## WHAT TO WORK ON
Among the lines below, copy each one in which "information" appears.

** DATA SUPPLIED follows **

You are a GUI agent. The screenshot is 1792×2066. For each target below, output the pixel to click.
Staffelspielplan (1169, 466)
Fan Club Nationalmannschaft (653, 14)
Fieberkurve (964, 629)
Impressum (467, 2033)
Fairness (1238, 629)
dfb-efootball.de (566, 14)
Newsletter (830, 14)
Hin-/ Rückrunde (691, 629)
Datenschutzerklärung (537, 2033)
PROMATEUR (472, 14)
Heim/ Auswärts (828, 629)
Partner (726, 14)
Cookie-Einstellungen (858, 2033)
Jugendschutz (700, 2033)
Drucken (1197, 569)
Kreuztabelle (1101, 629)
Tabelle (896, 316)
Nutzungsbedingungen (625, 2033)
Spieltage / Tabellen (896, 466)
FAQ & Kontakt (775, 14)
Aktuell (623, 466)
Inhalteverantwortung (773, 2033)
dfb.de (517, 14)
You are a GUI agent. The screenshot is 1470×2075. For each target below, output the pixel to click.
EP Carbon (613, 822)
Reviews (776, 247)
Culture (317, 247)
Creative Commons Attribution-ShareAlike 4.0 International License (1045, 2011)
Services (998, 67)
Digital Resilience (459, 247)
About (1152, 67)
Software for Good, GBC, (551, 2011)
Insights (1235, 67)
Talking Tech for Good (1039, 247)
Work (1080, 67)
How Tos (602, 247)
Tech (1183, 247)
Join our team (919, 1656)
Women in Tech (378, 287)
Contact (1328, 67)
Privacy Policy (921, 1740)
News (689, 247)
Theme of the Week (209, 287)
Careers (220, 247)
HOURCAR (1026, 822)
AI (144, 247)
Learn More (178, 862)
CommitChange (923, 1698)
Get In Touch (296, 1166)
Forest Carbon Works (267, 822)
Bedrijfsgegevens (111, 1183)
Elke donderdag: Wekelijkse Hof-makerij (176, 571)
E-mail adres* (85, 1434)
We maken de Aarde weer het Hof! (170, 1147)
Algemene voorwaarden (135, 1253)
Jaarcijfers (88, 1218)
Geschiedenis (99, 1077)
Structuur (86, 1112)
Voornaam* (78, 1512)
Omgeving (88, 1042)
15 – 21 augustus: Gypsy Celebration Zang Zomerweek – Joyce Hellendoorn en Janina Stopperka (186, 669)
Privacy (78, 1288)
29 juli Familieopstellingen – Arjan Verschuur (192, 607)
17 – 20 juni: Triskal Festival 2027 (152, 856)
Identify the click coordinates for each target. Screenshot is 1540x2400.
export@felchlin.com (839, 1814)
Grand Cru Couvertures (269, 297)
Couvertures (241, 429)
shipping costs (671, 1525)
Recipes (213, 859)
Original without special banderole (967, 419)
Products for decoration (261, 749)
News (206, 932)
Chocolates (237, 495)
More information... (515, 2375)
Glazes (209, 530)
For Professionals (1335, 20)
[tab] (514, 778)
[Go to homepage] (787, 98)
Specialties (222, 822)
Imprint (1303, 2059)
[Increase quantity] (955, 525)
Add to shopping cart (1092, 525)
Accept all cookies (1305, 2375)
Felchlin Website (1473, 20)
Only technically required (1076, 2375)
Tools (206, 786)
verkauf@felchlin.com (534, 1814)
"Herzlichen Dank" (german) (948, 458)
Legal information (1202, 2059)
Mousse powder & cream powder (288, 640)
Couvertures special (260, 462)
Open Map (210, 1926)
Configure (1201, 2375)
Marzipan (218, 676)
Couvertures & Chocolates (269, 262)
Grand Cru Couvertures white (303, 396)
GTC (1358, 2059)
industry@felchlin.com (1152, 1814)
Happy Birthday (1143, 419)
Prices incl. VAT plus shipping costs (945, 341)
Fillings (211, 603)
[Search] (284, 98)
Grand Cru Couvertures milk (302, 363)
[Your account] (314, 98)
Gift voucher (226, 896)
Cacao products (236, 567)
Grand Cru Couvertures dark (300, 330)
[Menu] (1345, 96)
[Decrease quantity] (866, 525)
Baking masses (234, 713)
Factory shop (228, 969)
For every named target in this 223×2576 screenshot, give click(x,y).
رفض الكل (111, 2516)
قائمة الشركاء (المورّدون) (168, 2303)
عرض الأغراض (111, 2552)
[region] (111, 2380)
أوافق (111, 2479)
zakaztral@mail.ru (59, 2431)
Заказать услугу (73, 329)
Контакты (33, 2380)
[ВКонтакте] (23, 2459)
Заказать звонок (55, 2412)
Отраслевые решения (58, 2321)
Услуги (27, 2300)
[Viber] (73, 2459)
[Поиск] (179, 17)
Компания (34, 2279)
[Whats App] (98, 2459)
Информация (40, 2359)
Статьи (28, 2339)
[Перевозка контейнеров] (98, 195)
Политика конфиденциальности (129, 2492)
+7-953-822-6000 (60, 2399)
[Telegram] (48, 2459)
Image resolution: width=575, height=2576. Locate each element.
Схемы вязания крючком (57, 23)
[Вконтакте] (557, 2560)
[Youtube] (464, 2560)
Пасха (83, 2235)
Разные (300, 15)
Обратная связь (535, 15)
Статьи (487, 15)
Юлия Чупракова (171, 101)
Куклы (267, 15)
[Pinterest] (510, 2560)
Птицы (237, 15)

** End of DATA SUPPLIED **

## SOLVED EXERCISE
More information... (515, 2375)
Legal information (1202, 2059)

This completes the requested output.